Additional challenges involved coordinating lobbying efforts in the Nebraska Legislature to make sure the Nebraska Advantage Act was amended to apply to the project and considering the pros and cons of “several” metro-area sites.
“It was a very complicated project, really,” Brown said. “The more we have of these, though, the more people are going to be interested in building data centers here.”
In addition to the Omaha-area plots of land, Fidelity had multiple site options, including renovating some of its own existing data centers, company spokeswoman Jenny Engle said.
One factor in choosing the Papillion site: It allows the company flexibility to build to its specifications and to accommodate future growth, said Steve Scullen, president of corporate operations for Fidelity, a global financial services firm.
Fidelity said the data center will be environmentally friendly, with construction designs that will have as little impact on the land as possible. The company plans to design and build according to Leadership in Energy and Environmental Design, or LEED, standards.

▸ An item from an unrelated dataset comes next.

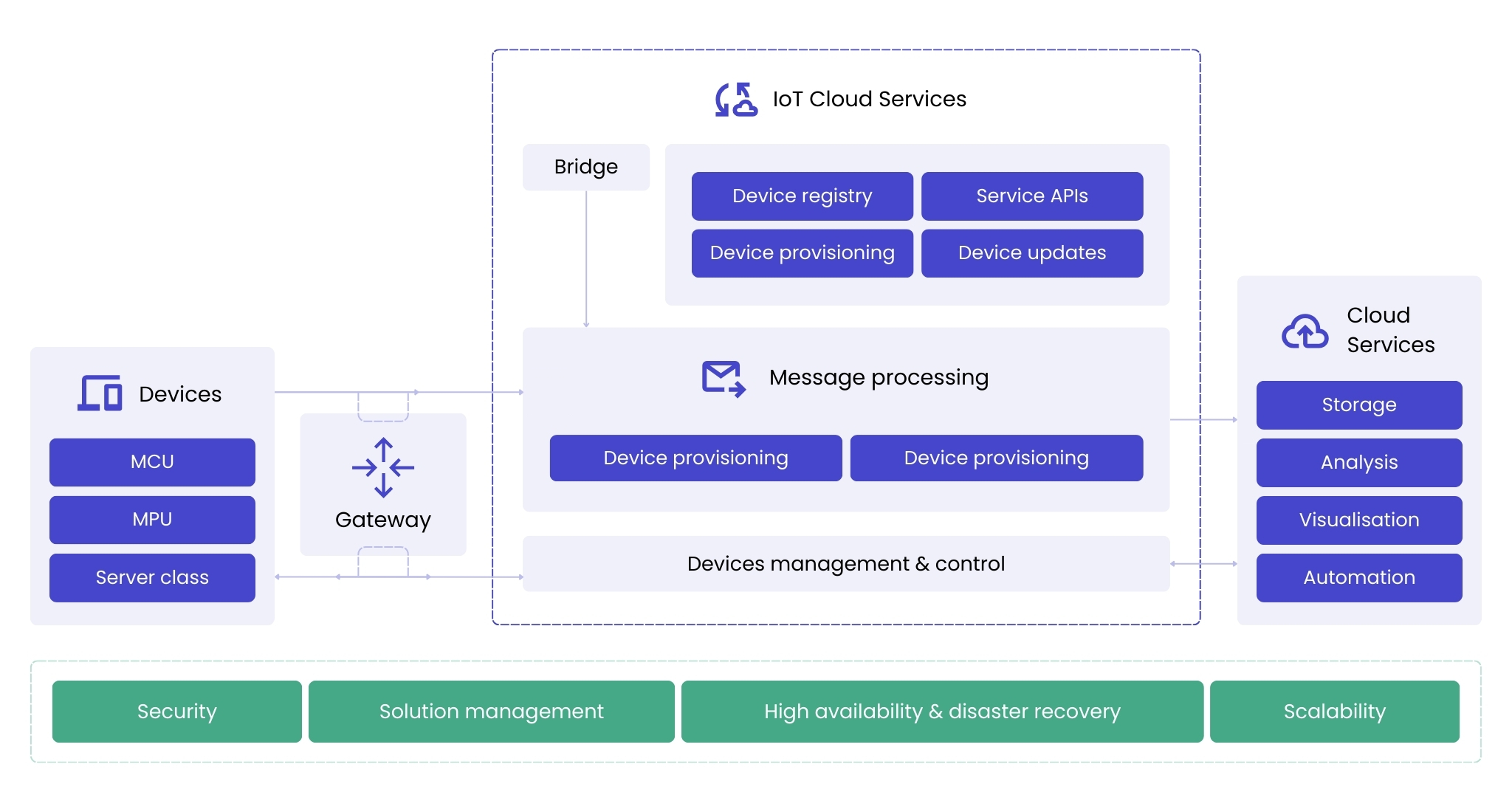The height and width of the screenshot is (812, 1512).
Task: Select the Visualisation block
Action: click(x=1358, y=520)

“Omaha was the most attractive option for us,” Engle said, adding that the Nebraska Advantage incentives “certainly made the state an attractive location.”
The Omaha area’s “affordable and reliable” power infrastructure, low utility costs and positive business climate were also important factors in Fidelity’s decision, Engle said.
“OPPD’s nationally competitive rate structure and recognized quality of service were crucial in our combined efforts to attract this project,” Brown said. OPPD officials who worked on the project were not available for comment Friday.
Papillion Mayor David Black said the project and associated westward expansion of the city’s sewer infrastructure are significant to attracting more growth.
“This extends our infrastructure to areas we didn’t serve, and (Fidelity) helped pioneer that cost,” Black said.
The Fidelity project joins other data centers attracted to Sarpy County, including Yahoo, Cabela’s and CoSentry locations at the Southroads Technology Center and Midlands Data Center.
Metrowide, the Fidelity project is smaller than Google’s $600 million and $300 million data centers in Council Bluffs and Yahoo’s $100 million center in La Vista, but it is expected to be larger than others, including the 80,000-square-foot Scott Technology Center, which was renovated this year.
A second, larger data center looking at Nebraska, dubbed “Project Edge,” is on hold, according to those involved in the recruitment process. That $1.2 billion project, rumored to be Facebook, was looking at a site near Kearney, Neb., as well as sites in Iowa.
Despite the delays tied to that project, Adam Haeder, the chief information officer of the not-for-profit AIM Institute, said there’s no sign of data center projects slowing down.
“Every time Apple sells an iPad, that’s a corner of a data center,” he said. “It’s an exciting time to be in IT, and the Omaha area has proven to be a magnet for these kind of companies.”